Se a carta for honesta à este ponto, caberá à gestão dar a legitimidade ao que a carta propõe com ações claras e objetivas, senão corre o risco de transformar esta carta de valores numa jogada política sem sentido e desprezada pelos colaboradores.
É um tema delicado e complexo mesmo, resumindo sua observação é correta, mas não invalida o esforço organizacional para nutrir em seu dia à dia os valores éticos aceitáveis pelo ambiente no qual a organização está inserida. É a cara que a organização dá para bater, é uma atitude (em tese) corajosa da organização e da gestão.
As falhas que percebemos, na maioria dos casos não é a elaboração deste documento, mas sim o que se faz logo após a sua elaboração, muitas vezes a própria gestão que a elaborou é a responsável pela sua invalidação. É um esforço delicado, coberto de sutilezas e que muitas vezes a própria gestão que procura levar à cabo esta ação, não está preparada para torná-la realidade.

Desenvolver-se é assim mesmo, cheio de erros e acertos.

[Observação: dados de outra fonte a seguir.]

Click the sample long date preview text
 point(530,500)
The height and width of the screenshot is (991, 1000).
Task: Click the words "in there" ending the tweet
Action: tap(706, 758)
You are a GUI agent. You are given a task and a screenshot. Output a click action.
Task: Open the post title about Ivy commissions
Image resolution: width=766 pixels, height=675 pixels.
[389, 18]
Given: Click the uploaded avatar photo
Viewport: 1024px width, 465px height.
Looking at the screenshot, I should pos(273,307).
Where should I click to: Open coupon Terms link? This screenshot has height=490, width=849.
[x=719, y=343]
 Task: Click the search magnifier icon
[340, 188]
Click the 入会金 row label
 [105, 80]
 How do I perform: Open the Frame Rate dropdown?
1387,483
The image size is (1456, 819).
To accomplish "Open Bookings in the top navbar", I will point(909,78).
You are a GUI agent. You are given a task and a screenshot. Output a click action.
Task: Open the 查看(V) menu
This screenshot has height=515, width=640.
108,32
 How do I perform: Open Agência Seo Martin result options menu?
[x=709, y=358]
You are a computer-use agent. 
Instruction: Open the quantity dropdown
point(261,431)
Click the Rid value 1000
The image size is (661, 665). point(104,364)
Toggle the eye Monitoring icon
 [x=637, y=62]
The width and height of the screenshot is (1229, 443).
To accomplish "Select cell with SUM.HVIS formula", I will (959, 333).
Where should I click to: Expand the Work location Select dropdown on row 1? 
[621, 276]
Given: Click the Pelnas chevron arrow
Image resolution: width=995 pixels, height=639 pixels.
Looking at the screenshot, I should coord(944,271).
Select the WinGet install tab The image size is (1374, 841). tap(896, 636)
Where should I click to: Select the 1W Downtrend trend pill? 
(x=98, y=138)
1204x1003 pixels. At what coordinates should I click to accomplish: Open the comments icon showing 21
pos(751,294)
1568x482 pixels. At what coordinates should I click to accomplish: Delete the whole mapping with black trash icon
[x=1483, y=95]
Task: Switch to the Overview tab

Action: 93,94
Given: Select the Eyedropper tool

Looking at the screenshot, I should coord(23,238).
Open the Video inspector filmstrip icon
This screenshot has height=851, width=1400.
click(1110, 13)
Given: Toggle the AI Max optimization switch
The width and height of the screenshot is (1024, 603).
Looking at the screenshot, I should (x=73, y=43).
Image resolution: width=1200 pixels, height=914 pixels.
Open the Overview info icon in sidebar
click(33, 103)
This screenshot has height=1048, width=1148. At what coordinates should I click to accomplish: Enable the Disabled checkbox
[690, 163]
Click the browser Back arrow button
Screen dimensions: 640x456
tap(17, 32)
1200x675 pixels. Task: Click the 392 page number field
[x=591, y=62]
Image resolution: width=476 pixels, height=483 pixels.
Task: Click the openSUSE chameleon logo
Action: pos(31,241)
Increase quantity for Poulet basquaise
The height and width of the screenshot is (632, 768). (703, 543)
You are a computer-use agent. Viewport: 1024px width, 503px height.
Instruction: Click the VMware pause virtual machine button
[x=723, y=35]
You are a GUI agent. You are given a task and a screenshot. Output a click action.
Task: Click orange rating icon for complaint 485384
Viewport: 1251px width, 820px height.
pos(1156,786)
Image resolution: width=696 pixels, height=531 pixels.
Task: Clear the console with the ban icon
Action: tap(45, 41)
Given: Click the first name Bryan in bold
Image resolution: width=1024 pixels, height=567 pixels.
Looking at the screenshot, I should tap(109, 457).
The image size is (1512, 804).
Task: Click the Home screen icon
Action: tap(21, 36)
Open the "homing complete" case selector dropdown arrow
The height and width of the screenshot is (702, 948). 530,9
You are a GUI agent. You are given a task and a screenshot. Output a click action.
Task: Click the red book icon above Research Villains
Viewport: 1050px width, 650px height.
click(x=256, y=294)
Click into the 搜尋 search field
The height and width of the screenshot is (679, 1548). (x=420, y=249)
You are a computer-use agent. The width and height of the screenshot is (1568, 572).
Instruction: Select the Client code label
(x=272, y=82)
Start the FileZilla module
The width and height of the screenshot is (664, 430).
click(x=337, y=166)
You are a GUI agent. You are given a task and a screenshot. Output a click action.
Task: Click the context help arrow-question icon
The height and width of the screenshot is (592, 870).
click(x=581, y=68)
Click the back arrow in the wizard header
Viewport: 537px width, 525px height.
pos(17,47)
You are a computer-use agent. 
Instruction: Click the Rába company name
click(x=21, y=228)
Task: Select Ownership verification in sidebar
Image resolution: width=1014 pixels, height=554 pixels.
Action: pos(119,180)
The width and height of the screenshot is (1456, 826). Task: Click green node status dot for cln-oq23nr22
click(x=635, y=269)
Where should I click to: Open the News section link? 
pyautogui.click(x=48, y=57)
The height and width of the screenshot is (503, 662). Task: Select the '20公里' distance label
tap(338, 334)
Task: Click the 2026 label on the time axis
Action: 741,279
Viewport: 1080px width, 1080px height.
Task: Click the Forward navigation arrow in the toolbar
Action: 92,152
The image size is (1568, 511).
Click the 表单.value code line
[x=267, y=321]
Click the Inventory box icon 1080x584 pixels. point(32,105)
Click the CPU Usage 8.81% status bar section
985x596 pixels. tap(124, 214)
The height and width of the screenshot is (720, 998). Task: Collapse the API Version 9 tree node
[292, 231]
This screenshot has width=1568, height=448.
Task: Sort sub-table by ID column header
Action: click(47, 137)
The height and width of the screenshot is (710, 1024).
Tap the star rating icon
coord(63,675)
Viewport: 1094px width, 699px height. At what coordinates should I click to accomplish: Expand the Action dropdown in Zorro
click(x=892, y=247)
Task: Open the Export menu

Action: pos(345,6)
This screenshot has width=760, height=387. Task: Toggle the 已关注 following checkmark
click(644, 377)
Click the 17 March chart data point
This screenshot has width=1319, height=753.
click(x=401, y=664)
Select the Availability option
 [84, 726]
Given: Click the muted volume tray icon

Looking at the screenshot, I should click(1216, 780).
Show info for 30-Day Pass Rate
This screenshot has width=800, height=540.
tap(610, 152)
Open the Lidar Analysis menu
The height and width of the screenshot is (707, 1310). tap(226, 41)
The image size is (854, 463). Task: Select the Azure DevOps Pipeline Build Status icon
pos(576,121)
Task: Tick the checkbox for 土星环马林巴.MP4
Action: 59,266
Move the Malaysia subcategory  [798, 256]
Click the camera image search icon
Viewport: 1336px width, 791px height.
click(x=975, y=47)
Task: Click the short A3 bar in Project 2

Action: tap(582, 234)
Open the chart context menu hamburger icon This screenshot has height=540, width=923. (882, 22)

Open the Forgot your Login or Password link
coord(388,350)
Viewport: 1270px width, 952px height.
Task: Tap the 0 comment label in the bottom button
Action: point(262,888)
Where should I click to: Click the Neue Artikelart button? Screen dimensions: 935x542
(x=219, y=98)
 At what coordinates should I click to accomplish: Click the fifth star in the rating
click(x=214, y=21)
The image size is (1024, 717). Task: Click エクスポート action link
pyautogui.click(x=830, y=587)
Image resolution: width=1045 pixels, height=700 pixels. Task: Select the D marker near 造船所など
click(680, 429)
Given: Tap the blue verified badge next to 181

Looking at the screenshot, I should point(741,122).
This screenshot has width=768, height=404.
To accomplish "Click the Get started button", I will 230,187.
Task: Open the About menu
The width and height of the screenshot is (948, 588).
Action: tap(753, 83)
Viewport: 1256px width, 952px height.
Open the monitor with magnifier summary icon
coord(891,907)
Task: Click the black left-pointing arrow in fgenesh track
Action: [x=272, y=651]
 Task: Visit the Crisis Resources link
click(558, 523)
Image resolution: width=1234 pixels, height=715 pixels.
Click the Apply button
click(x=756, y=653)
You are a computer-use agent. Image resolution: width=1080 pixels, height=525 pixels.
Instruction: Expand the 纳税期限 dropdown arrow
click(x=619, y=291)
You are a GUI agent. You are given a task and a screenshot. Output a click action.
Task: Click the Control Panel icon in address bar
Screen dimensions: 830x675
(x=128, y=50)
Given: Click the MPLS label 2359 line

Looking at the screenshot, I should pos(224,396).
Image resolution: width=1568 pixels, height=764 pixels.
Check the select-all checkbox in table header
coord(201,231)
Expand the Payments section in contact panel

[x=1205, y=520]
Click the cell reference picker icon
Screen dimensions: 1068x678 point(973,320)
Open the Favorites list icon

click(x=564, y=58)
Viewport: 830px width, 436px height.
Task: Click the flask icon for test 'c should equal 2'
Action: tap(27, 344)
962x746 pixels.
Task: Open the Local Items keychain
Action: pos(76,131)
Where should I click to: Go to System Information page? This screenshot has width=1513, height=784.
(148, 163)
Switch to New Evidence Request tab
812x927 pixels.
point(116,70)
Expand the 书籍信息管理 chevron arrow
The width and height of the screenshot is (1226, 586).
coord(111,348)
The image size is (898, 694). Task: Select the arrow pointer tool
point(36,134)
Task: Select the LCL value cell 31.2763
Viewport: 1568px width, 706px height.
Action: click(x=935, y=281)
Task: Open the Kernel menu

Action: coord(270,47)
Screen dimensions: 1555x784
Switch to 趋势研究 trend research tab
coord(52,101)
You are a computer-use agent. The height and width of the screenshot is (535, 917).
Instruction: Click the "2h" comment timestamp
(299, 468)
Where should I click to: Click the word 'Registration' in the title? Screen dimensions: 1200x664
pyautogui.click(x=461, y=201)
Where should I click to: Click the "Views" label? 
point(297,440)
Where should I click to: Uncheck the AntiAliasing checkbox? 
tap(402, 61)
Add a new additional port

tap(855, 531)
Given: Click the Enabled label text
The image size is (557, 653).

Veja o tamanho do desafio do Treinamento Empresarial ao abordar estas questões. Por esta razão, as Empresas de Treinamento e Desenvolvimento de Líderança menos preparadas fogem desta questão como o diabo foge da cruz, por inabilitação em tratar de um tema tão delicado.
As organizações procuram se desenvolver o tempo todo e acabam por pressionar às Empresas de Treinamento à ser desenvolverem, também, o tempo todo. Há alguns anos atrás a Palestra Empresarial sobre Ética quase que não existia nos portfólios das empresas de treinamento, hoje é quase uma exigência fundamental para um portfólio atualizado. O Treinamento para Líderes que não aborda a questão ética já está sendo riscado do mapa de opções, nas organizações.
Para finalizar, entenda que tanto as organizações quanto as Empresas de Treinamento Empresarial estão realizando um esforço neste rumo. Já percebemos que a ética, os valores éticos devem constar como fundamento de nossas ações e estamos gestando fórmulas e métodos para que isto aconteça. Algumas acertarão mais do que outras, mas o importante é que esta percepção está nas mentes.

Pode não ser o ideal, mas já é um bom começo.